Figure 1 — Left: V4-Pro-Max vs Claude-Opus-4.6, GPT-5.4, Gemini-3.1 on knowledge, reasoning, and agentic benchmarks. Right: single-token inference FLOPs and accumulated KV-cache size vs DeepSeek-V3.2 out to 1M tokens.
What is actually new
1. Hybrid attention: CSA + HCA
The headline architectural change. Two complementary attention variants are interleaved:
- Compressed Sparse Attention (CSA) — compresses every m KV tokens into one entry via learned compression weights, then applies DeepSeek Sparse Attention (top-k selection via a Lightning Indexer) plus a sliding window for local detail.
- Heavily Compressed Attention (HCA) — same compression idea but far more aggressive (m′ ≫ m) with dense attention over the compressed stream. Interleaving CSA/HCA layers is what makes 1M context tractable.
Figure 3 — CSA compresses KV entries m-to-1, then uses a Lightning Indexer to top-k select compressed blocks; a sliding window preserves local fine-grained dependencies.
2. Manifold-Constrained Hyper-Connections (mHC)
Upgrades residual connections by projecting the residual mapping matrix B_l onto the Birkhoff polytope (doubly stochastic matrices) via Sinkhorn-Knopp iteration. This bounds the spectral norm ≤ 1, keeping the transformation non-expansive. Fixes the numerical instability that prevented stacking plain Hyper-Connections deeply — a real contribution to residual-stream design.
3. Muon optimizer at 1.6T scale
First deployment of Muon on a trillion-plus MoE, paired with a custom hybrid ZeRO strategy. Reported faster convergence and better stability than AdamW-class baselines at this size.
4. FP4 quantization-aware training
Not just inference quantization — FP4 QAT is applied to MoE expert weights and the indexer QK path during training itself. FP4×FP8 GEMMs can be up to ⅓ faster on future hardware.
Figure 2 — Overall V4 block. Hybrid CSA/HCA attention, DeepSeekMoE feed-forward, mHC-strengthened residual connections, and MTP heads at the output.
5. Infrastructure firsts
- Single fused kernel for MoE that overlaps compute, communication, and memory access simultaneously.
- TileLang — DSL balancing kernel productivity vs efficiency.
- Batch-invariant deterministic kernel library — bitwise reproducibility across training and inference.
- Two-stage contextual parallelism for compressed attention.
- Heterogeneous KV-cache structure with on-disk storage for shared-prefix reuse.

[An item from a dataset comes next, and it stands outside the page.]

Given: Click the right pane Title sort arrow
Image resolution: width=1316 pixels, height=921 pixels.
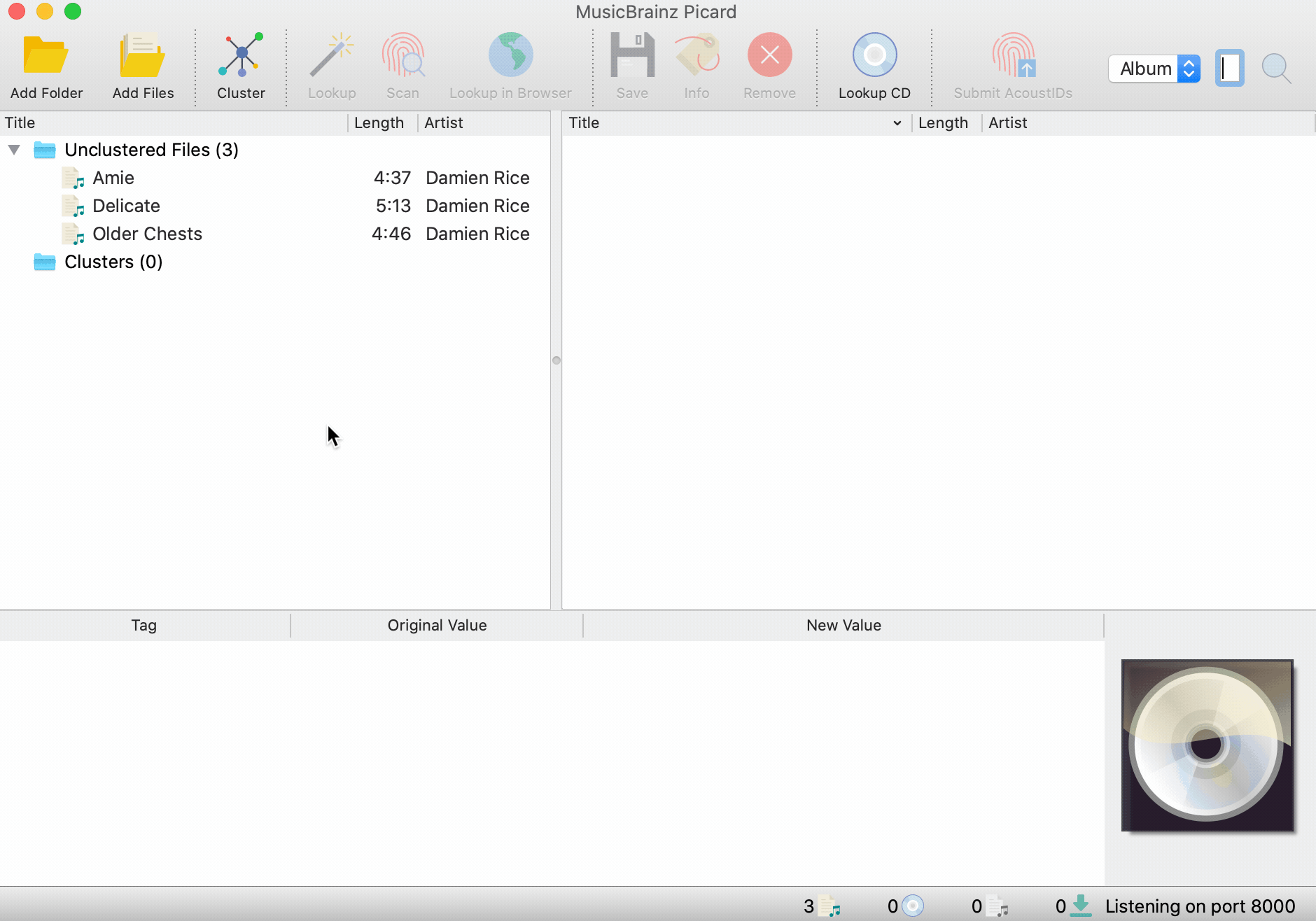Looking at the screenshot, I should pyautogui.click(x=897, y=123).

6. Post-training: specialist-then-distill
Train independent SFT + GRPO experts per domain (math, code, agent, instruction-following), then consolidate into one model via on-policy distillation with reverse-KL loss. A cleaner formulation of the "many specialists → one generalist" recipe.

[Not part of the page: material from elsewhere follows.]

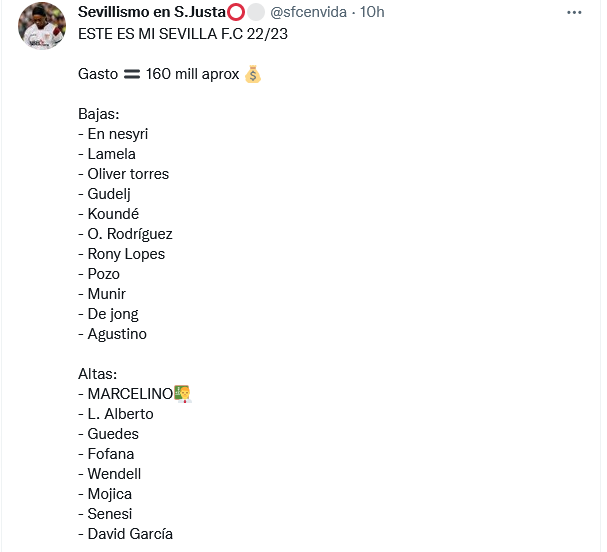Click the emoji next to MARCELINO
607x552 pixels.
182,394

7. Architectural housekeeping worth noting
- MoE affinity scoring:
Sigmoid→Sqrt(Softplus). - Removed cap on routing target nodes for MoE.
- Hash-routed MoE replaces dense FFNs in the earliest transformer blocks.
Bottom line
The importance of the paper is the efficiency-per-context-token curve, not raw capability — V4 makes 1M-token reasoning economically viable on open weights. The novelty concentrates in two places:
- The CSA/HCA hybrid attention scheme for ultra-long contexts.
- mHC's manifold constraint stabilizing deep residual architectures.
The remainder is strong engineering consolidation: Muon at scale, FP4-QAT, deterministic kernels, on-policy distillation. Capability-wise V4-Pro-Max appears to land ~3–6 months behind the leading closed frontier models, while leading the open-weights pack on agentic and long-context tasks.